Good comments on this case. A drop in ETCO2 suggests a massive mismatch or loss of pulmonary vascular perfusion. Cardiac arrest would do that but I did not describe full arrest. DKeena mentioned esophageal intubation. It can be tricky especially in emergencies when a lot or air is bagged into the stomach and an initially +ETCO2 drops as the tube stays in the esophagus. Massive PE will cause a decrease in CO2-rich blood flow to the lungs.
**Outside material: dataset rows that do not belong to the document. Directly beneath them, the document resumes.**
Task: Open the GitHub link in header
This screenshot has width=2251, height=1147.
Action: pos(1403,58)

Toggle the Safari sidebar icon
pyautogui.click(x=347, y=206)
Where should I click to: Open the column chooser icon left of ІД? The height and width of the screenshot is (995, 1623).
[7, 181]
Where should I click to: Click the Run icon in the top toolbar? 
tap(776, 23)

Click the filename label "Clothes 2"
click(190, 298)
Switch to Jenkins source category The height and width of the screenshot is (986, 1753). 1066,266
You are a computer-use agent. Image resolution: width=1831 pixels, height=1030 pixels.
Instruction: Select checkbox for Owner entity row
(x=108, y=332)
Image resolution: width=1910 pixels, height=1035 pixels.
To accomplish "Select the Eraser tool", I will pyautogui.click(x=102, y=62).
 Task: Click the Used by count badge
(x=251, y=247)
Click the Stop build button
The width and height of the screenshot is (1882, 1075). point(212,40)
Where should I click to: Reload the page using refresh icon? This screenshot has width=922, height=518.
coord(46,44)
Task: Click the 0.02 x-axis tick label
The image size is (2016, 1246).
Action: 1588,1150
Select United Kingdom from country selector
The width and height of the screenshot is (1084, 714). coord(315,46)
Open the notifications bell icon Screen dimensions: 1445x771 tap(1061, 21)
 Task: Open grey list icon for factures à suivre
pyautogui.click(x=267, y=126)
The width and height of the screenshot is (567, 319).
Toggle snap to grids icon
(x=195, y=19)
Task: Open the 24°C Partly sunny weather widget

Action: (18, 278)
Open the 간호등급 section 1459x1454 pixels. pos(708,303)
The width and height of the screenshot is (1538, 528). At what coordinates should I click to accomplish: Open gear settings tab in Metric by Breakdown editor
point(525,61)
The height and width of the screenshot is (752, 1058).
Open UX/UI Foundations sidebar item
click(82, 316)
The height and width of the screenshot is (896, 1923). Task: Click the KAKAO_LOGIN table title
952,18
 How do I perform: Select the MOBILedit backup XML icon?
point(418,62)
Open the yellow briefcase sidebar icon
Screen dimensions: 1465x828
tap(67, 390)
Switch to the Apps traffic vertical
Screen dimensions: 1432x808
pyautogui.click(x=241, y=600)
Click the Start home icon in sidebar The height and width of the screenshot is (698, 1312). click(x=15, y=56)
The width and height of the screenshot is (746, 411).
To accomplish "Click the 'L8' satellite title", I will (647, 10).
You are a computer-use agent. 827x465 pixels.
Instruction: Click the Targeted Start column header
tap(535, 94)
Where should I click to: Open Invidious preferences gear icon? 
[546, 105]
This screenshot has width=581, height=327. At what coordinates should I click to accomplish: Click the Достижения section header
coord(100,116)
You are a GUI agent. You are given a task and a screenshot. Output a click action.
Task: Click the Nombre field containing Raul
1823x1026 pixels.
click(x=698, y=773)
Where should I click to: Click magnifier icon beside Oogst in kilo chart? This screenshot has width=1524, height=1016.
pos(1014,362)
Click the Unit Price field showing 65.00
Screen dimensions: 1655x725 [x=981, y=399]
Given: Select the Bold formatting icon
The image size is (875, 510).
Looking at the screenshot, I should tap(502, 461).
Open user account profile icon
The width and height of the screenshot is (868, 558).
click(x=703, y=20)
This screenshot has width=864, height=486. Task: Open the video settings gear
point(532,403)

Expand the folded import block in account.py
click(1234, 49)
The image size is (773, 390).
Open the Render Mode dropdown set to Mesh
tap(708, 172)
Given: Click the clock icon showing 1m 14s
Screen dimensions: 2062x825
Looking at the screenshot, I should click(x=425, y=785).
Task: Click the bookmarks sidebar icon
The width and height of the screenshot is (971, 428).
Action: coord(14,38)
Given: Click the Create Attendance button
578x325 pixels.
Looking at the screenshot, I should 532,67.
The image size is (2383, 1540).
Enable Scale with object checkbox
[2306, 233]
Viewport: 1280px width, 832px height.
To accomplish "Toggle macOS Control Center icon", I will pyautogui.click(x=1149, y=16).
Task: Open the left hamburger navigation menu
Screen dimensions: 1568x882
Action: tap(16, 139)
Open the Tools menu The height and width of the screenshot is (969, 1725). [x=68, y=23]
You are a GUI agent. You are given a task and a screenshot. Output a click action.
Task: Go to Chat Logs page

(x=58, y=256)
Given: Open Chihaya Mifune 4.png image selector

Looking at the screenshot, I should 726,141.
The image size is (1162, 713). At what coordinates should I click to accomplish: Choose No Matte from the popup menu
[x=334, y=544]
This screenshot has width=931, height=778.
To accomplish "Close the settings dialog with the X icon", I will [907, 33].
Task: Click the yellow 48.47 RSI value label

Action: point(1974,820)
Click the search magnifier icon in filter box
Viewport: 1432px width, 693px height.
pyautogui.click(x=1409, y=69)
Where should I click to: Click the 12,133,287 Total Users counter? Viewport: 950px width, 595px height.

Since her ETT was properly placed and her EKG showed no ischemic changes (just the LAFB) and she is a sedentary (having back surgery, remmember?) I was concerned she had had a PE and requested and emergent CT. Check it out below:


Would you thrombolyze her?
What would you do next?

Tuesday, November 01, 2005

Quick follow-up to Asthma (with Strongyloides)

This is the 20 y/o woman with bronchospasm and cough after her missionary trips. She has finished her course of Albendazole and has been on Asmanex (mometasone). She is now assymptomatic, her lungs are completely clear and her FEV1 increased from 2.29L(76%) to 3.30L(110%) and her ratio increased from 80% to 87%. We are weaning her Asmanex off and her repeat stool O&P were negative.

Pancytopenia, abnormal cxr

I hope to have a lively debate because there is some controversy about the following case:
34 y/o AA woman with pancytopenia 10 years ago. Asymptomatic, lost to f/u because of insurance. Refused BM biopsy. 5 years ago gradual onset of dyspnea. May of this year presented with SOB and admitted. (Pulmonary consult called at that time). On exam she had some JVD, clear lungs, loud O2, hepatosplenomegaly, ascites and 2+ pitting edema. Echo showed PAP of 48 with dilated RV and an LV with an EF of 65%. Labs: WBS 2.2 with 82% N, Hgb 9, plts 104. ACE was 207.
CXR and CT:

Bronch BAL not sent, therefore cell count and micro of the fluid unknown. A TBBX showed of the RNL showed a single poorly formed granuloma. The micro on the biopsy *was* sent and was negative. Endobronchial biopsy showed active chronic inflammation.
Urinary histo Ag never sent. Serum Ab's against fungus also not sent.

Questions:
1. Would you consider the above info sufficient stop at the diagnosis of sarcoid?
2. Would you be satisfied with no infectious cause based on negative Tbbx micro, but BAL not sent?
3. Do you feel that a cell count with CD4 and CD8 would have been helpful to you?
4. (corollary to 1): Is there anything else on your differential list besides sarcoid? The person presenting this case to me has no other diagnoses on his list.
5. Does the history of 10 years of pancytopenia rule out histoplasmosis or other fungus?